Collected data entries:

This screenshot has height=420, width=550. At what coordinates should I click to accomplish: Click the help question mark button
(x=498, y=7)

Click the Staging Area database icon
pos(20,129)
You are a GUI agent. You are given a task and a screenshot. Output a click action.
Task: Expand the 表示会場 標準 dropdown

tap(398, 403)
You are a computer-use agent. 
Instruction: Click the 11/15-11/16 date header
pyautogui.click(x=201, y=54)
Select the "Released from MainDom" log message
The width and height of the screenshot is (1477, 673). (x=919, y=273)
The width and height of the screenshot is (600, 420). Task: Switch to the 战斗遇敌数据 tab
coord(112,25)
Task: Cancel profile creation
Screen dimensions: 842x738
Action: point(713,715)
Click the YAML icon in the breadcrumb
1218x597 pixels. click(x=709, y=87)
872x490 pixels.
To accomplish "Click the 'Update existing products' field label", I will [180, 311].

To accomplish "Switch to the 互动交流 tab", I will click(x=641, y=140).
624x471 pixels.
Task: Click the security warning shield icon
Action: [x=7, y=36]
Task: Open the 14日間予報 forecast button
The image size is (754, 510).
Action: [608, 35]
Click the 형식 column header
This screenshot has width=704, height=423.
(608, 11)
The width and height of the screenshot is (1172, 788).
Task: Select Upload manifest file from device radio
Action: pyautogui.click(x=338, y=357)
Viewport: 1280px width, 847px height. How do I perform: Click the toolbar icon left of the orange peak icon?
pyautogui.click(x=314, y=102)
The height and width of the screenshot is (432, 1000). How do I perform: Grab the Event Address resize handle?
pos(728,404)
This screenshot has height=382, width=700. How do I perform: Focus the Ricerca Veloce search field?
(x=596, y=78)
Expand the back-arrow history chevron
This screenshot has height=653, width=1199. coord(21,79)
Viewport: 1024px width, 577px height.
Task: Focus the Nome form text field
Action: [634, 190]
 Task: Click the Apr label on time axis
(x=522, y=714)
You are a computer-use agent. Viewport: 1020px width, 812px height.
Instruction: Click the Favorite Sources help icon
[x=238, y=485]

__DIRECTIONS FOR THIS TASK__. None of the lines before the one containing "The image size is (754, 510)." belong in the answer; reproduce that line and all later lines of the records exactly.

__SOLUTION FOR THIS EXERCISE__.
The image size is (754, 510).
Action: [608, 35]
Click the 형식 column header
This screenshot has width=704, height=423.
(608, 11)
The width and height of the screenshot is (1172, 788).
Task: Select Upload manifest file from device radio
Action: pyautogui.click(x=338, y=357)
Viewport: 1280px width, 847px height. How do I perform: Click the toolbar icon left of the orange peak icon?
pyautogui.click(x=314, y=102)
The height and width of the screenshot is (432, 1000). How do I perform: Grab the Event Address resize handle?
pos(728,404)
This screenshot has height=382, width=700. How do I perform: Focus the Ricerca Veloce search field?
(x=596, y=78)
Expand the back-arrow history chevron
This screenshot has height=653, width=1199. coord(21,79)
Viewport: 1024px width, 577px height.
Task: Focus the Nome form text field
Action: [634, 190]
 Task: Click the Apr label on time axis
(x=522, y=714)
You are a computer-use agent. Viewport: 1020px width, 812px height.
Instruction: Click the Favorite Sources help icon
[x=238, y=485]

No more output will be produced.